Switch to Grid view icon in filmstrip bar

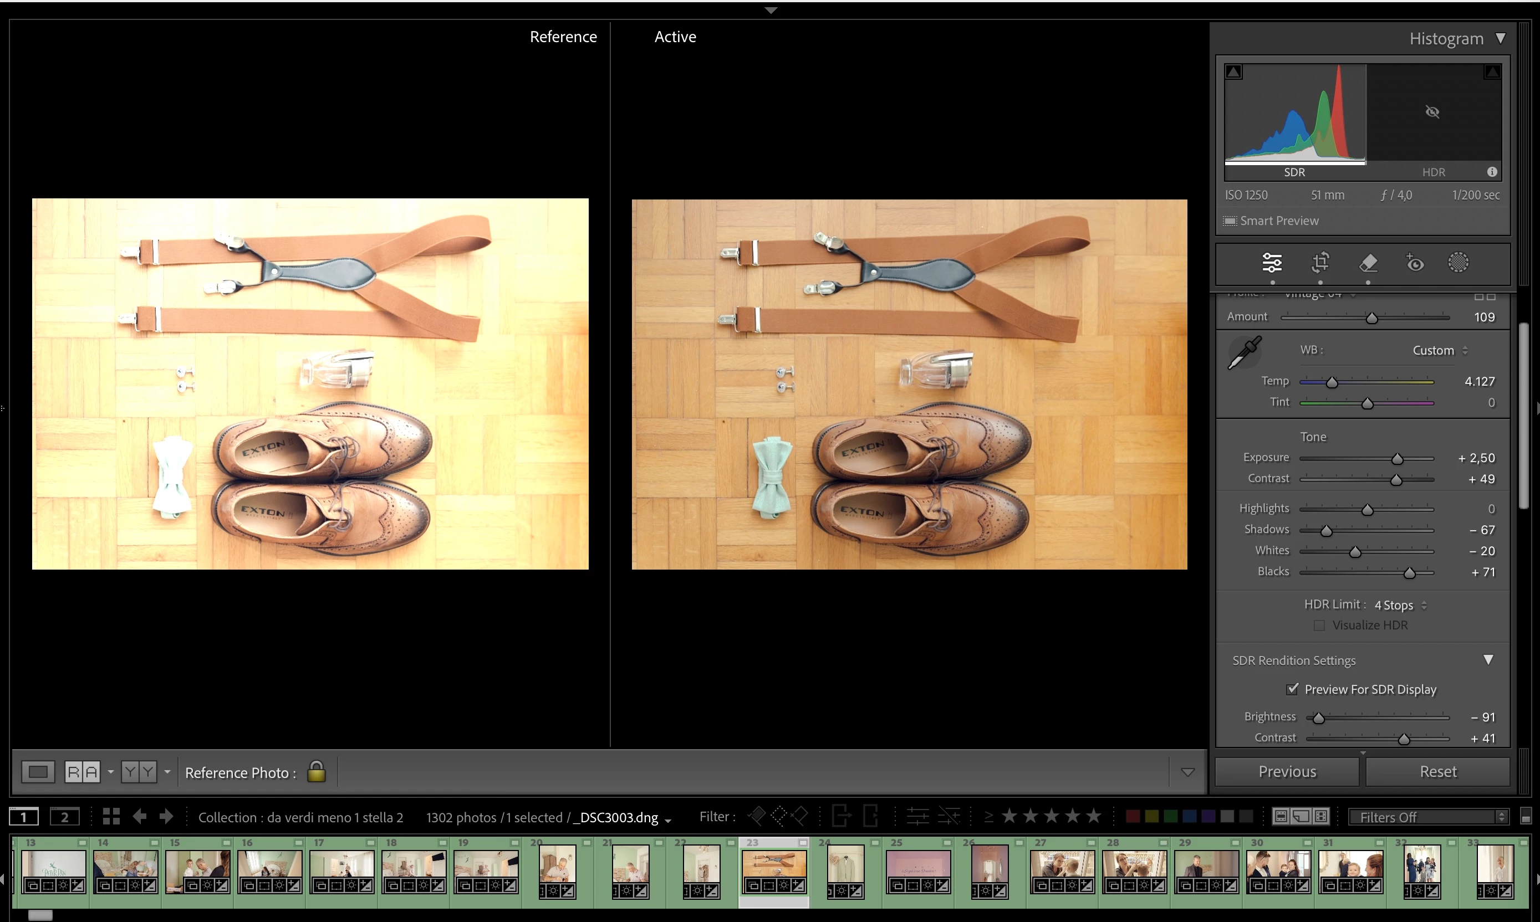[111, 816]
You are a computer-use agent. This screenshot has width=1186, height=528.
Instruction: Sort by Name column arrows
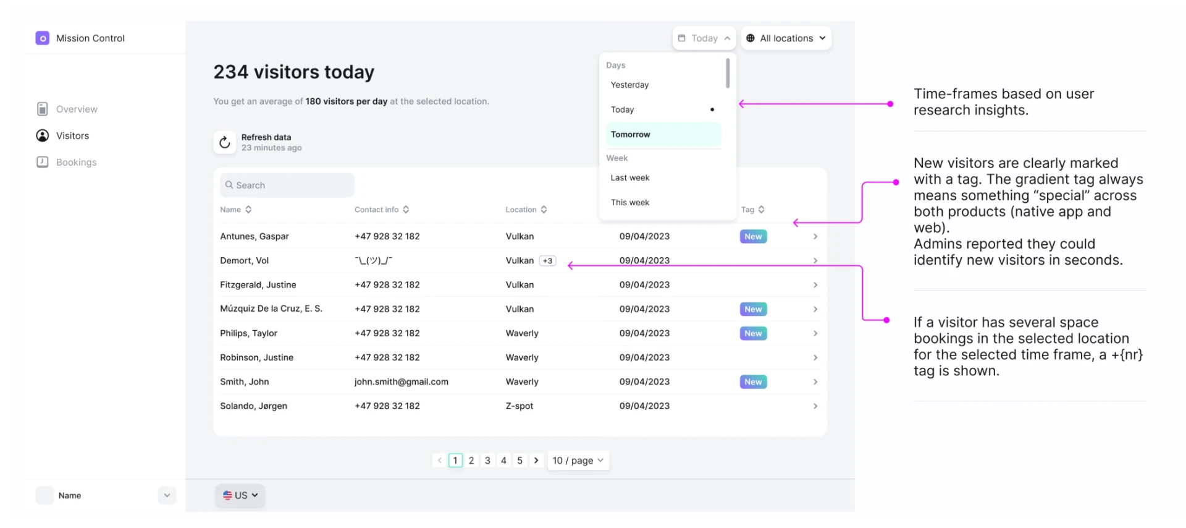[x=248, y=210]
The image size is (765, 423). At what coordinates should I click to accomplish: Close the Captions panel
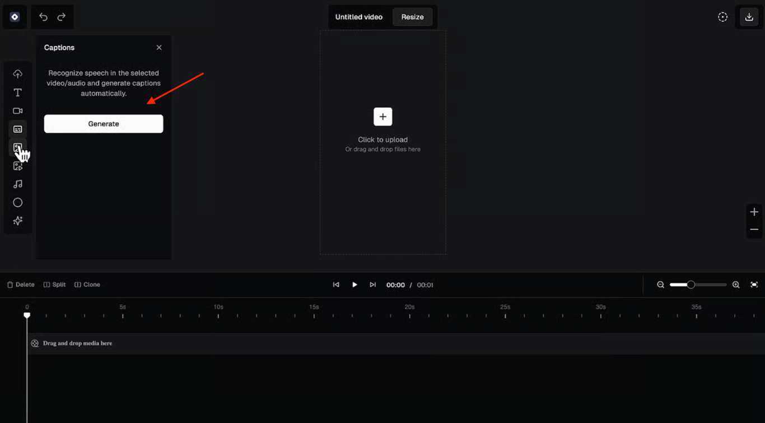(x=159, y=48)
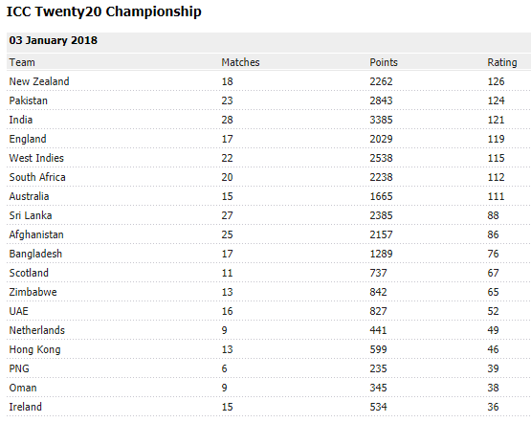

:::::

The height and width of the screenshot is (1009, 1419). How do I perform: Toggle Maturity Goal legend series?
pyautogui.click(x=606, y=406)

:::::

## PROBLEM
Render as a numbered list, skipping blank lines, the items starting with the line that contains "The height and" and going on through the line that contains "pyautogui.click(x=606, y=406)".

## TASK SOLUTION
1. The height and width of the screenshot is (1009, 1419). How do I perform: Toggle Maturity Goal legend series?
2. pyautogui.click(x=606, y=406)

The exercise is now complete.